Start of MATERIAL FOR THIS EXERCISE

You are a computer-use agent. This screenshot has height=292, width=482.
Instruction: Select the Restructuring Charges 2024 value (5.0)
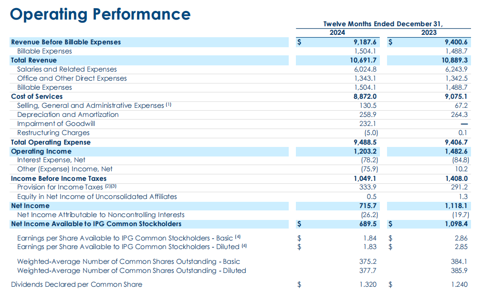371,133

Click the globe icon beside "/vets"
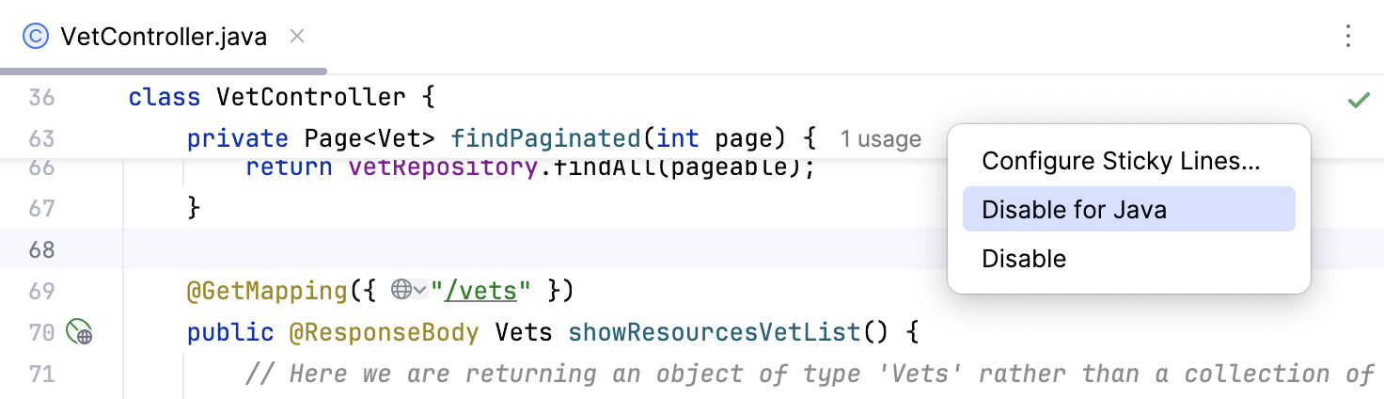401,291
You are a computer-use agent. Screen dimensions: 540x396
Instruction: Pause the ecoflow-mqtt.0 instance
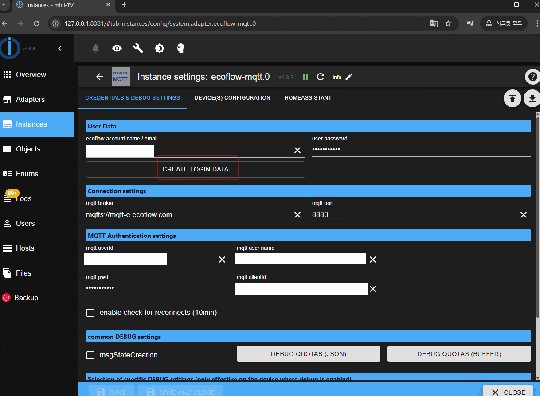click(x=305, y=77)
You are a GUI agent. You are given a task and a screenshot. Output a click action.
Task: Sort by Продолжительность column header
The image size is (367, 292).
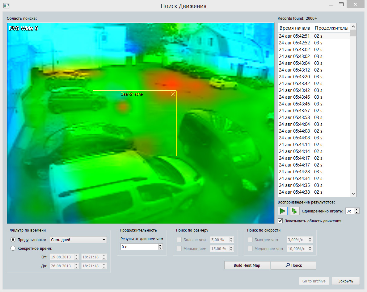331,28
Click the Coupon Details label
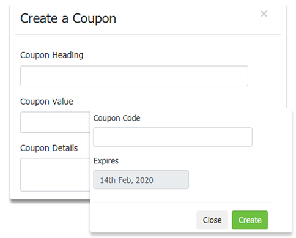 [49, 148]

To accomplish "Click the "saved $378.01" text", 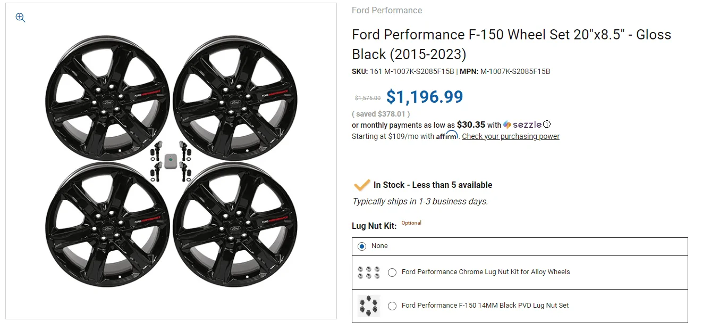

End of MATERIAL FOR THIS EXERCISE

WORK TO COMPLETE
Copy each line above that contains the word "screenshot".

EXPECTED OUTPUT
You are a computer-use agent. This screenshot has height=292, width=482.
You are a GUI agent. You are given a task and a screenshot. Output a click action.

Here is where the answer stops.